I don’t know how much time you save, but if you don’t need the splash screen, you can disable it as well: Edit>Preferences>Startup --uncheck “Display splash screen”.
To paraphrase another person about acrobat’s modified startup: Grease lighting!
My PDF reader starts up very fast, but that’s because it’s such a bare-bones program that it can’t even print, though if I wanted to print something from a PDF, I could use a different program.
I use xpdf - and I’m fairly sure it works on Unix/XWindows only, but you could look for it I suppose. But I kid you not when I say it is bare-bones - it lacks a proper menubar.
When I want to print a PDF, I use ghostviewer, which also handles postscript and some other nifty formats. Ghostviewer is also swift to load, at least if the file isn’t too large (I almost always start a PDF viewer with a specific file to save time).
GGG, I got curious about xpdf and installed it on the top of cygwin and it’s dreadfully slow(like the dreadful sea where goddesses abide and by which people burn pyres with dreadful noise for the dead of their homelands and up through which the Achaeans carry countless shining ransoms). I think it’s meant to be run on genuine Linux.
I like xpdf too. I had it in Redhat 9. I’ve installed Mandrake 10 recently, and I just discovered that in Mandrake, pdf documents actually open up in the Konqueror browser, even when they have been downloaded to the hard drive. They just pop right up like xpdf does, and there are more features, so it’s not bare bones like xpdf. I love Linux, but I still need to install Windows in a partition in order to use certain programmes not supported by Linux.
Nice to see that there are many Linux users around.
I like xpdf but I use also PDF File viewer: I tend to install more than one program, so I can test thembut I can never decided
I have used only Linux for 3 years and I am very happy about: no crashes, free updates, no viruses (so far). Moreover I like the philosophy of the open source moviment.

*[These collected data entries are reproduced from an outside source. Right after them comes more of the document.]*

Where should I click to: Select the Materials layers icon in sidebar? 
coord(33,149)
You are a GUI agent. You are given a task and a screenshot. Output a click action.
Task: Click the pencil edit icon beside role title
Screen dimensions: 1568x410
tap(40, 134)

nice tips.. I’m going to try them out. I have Acrobat 6.0 and i too noticed that it opens slow. I have had Acrobat since 4.0 and I don’t think I could live without it!
I found an optional folder (all it contains is a readme file) and a plug_ins folder containing 80 items.
I don’t know how to move files from one folder to the other though.
I found an optional folder (all it contains is a readme file) and a plug_ins folder containing 80 items.
I don’t know how to move files from one folder to the other though.
Right-click, select cut and then, in the new folder, right-click paste. If you want to select more than one file/plug-in, hold down control (Ctrl) and click.
I found an optional folder (all it contains is a readme file) and a plug_ins folder containing 80 items.
I don’t know how to move files from one folder to the other though.
If you want to move all of them, just right click, select all, then right click again, cut, go to optional folder, right click on empty space and paste.
For you evil Windows users who want to use an alternative pdf reader:
There is some paradox because it’s a 100mb hippo, but people have been saying that it starts up fast… Actually, if you only check the Reader for download at adobe’s site it’s about 19mb… but if you check the acrobat directory, it’s 92 megs… but a good chunk of it are setup files that you can delete… You follow?
Anyway, ugh, I’m not going to test this out for a while, but you can try the plugin trick on 7 and tell me if it works.